_GIVEN RECORDS_
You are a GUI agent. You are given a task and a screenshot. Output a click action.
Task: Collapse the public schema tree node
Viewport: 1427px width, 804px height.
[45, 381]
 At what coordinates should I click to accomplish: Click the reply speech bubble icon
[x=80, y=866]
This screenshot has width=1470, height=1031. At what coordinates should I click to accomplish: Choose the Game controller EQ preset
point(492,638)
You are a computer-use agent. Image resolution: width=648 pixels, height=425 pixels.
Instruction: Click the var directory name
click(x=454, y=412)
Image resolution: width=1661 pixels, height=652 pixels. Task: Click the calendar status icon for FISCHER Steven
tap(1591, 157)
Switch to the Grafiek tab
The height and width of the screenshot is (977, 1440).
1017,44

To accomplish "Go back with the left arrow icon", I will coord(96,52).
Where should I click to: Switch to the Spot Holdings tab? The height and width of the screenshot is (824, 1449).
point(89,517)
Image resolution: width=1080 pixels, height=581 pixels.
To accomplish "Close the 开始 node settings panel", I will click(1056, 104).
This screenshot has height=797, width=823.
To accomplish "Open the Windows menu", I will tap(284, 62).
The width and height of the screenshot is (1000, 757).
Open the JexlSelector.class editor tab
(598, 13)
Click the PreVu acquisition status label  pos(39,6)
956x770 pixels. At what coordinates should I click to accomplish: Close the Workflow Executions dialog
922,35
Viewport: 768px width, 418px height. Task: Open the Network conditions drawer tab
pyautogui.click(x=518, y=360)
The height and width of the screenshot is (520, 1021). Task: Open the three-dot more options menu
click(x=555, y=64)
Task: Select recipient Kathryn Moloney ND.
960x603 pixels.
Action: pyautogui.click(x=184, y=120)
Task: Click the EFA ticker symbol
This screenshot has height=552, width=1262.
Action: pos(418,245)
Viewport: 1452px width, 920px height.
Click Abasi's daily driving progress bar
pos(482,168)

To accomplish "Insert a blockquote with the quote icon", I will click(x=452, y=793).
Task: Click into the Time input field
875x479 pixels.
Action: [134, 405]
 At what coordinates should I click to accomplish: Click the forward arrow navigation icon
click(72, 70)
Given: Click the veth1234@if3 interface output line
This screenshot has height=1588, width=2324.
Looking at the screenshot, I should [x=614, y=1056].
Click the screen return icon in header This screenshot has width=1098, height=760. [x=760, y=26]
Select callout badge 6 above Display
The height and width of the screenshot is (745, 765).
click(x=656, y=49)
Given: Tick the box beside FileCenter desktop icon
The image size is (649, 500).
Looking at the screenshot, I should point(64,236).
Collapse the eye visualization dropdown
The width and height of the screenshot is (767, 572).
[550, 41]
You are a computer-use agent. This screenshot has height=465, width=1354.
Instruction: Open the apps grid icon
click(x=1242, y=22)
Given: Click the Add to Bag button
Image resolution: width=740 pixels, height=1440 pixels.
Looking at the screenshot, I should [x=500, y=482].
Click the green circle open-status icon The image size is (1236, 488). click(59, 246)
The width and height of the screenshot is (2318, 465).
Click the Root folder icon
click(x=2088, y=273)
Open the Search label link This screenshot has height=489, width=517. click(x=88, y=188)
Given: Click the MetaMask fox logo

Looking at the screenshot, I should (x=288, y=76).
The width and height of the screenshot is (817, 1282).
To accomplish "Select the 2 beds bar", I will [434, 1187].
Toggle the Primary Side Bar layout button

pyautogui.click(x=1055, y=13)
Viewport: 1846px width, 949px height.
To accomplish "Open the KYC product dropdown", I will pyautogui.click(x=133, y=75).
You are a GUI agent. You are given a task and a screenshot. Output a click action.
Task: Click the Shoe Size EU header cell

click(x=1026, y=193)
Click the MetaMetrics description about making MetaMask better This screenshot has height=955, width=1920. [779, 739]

_PROBLEM_
Reproduce each entry word for word.

_SOLUTION TO THIS TASK_
You are a GUI agent. You are given a task and a screenshot. Output a click action.
Task: Collapse the public schema tree node
Viewport: 1427px width, 804px height.
[45, 381]
 At what coordinates should I click to accomplish: Click the reply speech bubble icon
[x=80, y=866]
This screenshot has width=1470, height=1031. At what coordinates should I click to accomplish: Choose the Game controller EQ preset
point(492,638)
You are a computer-use agent. Image resolution: width=648 pixels, height=425 pixels.
Instruction: Click the var directory name
click(x=454, y=412)
Image resolution: width=1661 pixels, height=652 pixels. Task: Click the calendar status icon for FISCHER Steven
tap(1591, 157)
Switch to the Grafiek tab
The height and width of the screenshot is (977, 1440).
1017,44

To accomplish "Go back with the left arrow icon", I will coord(96,52).
Where should I click to: Switch to the Spot Holdings tab? The height and width of the screenshot is (824, 1449).
point(89,517)
Image resolution: width=1080 pixels, height=581 pixels.
To accomplish "Close the 开始 node settings panel", I will click(1056, 104).
This screenshot has height=797, width=823.
To accomplish "Open the Windows menu", I will tap(284, 62).
The width and height of the screenshot is (1000, 757).
Open the JexlSelector.class editor tab
(598, 13)
Click the PreVu acquisition status label  pos(39,6)
956x770 pixels. At what coordinates should I click to accomplish: Close the Workflow Executions dialog
922,35
Viewport: 768px width, 418px height. Task: Open the Network conditions drawer tab
pyautogui.click(x=518, y=360)
The height and width of the screenshot is (520, 1021). Task: Open the three-dot more options menu
click(x=555, y=64)
Task: Select recipient Kathryn Moloney ND.
960x603 pixels.
Action: pyautogui.click(x=184, y=120)
Task: Click the EFA ticker symbol
This screenshot has height=552, width=1262.
Action: pos(418,245)
Viewport: 1452px width, 920px height.
Click Abasi's daily driving progress bar
pos(482,168)

To accomplish "Insert a blockquote with the quote icon", I will click(x=452, y=793).
Task: Click into the Time input field
875x479 pixels.
Action: [134, 405]
 At what coordinates should I click to accomplish: Click the forward arrow navigation icon
click(72, 70)
Given: Click the veth1234@if3 interface output line
This screenshot has height=1588, width=2324.
Looking at the screenshot, I should [x=614, y=1056].
Click the screen return icon in header This screenshot has width=1098, height=760. [x=760, y=26]
Select callout badge 6 above Display
The height and width of the screenshot is (745, 765).
click(x=656, y=49)
Given: Tick the box beside FileCenter desktop icon
The image size is (649, 500).
Looking at the screenshot, I should point(64,236).
Collapse the eye visualization dropdown
The width and height of the screenshot is (767, 572).
[550, 41]
You are a computer-use agent. This screenshot has height=465, width=1354.
Instruction: Open the apps grid icon
click(x=1242, y=22)
Given: Click the Add to Bag button
Image resolution: width=740 pixels, height=1440 pixels.
Looking at the screenshot, I should [x=500, y=482].
Click the green circle open-status icon The image size is (1236, 488). click(59, 246)
The width and height of the screenshot is (2318, 465).
Click the Root folder icon
click(x=2088, y=273)
Open the Search label link This screenshot has height=489, width=517. click(x=88, y=188)
Given: Click the MetaMask fox logo

Looking at the screenshot, I should (x=288, y=76).
The width and height of the screenshot is (817, 1282).
To accomplish "Select the 2 beds bar", I will [434, 1187].
Toggle the Primary Side Bar layout button

pyautogui.click(x=1055, y=13)
Viewport: 1846px width, 949px height.
To accomplish "Open the KYC product dropdown", I will pyautogui.click(x=133, y=75).
You are a GUI agent. You are given a task and a screenshot. Output a click action.
Task: Click the Shoe Size EU header cell

click(x=1026, y=193)
Click the MetaMetrics description about making MetaMask better This screenshot has height=955, width=1920. [779, 739]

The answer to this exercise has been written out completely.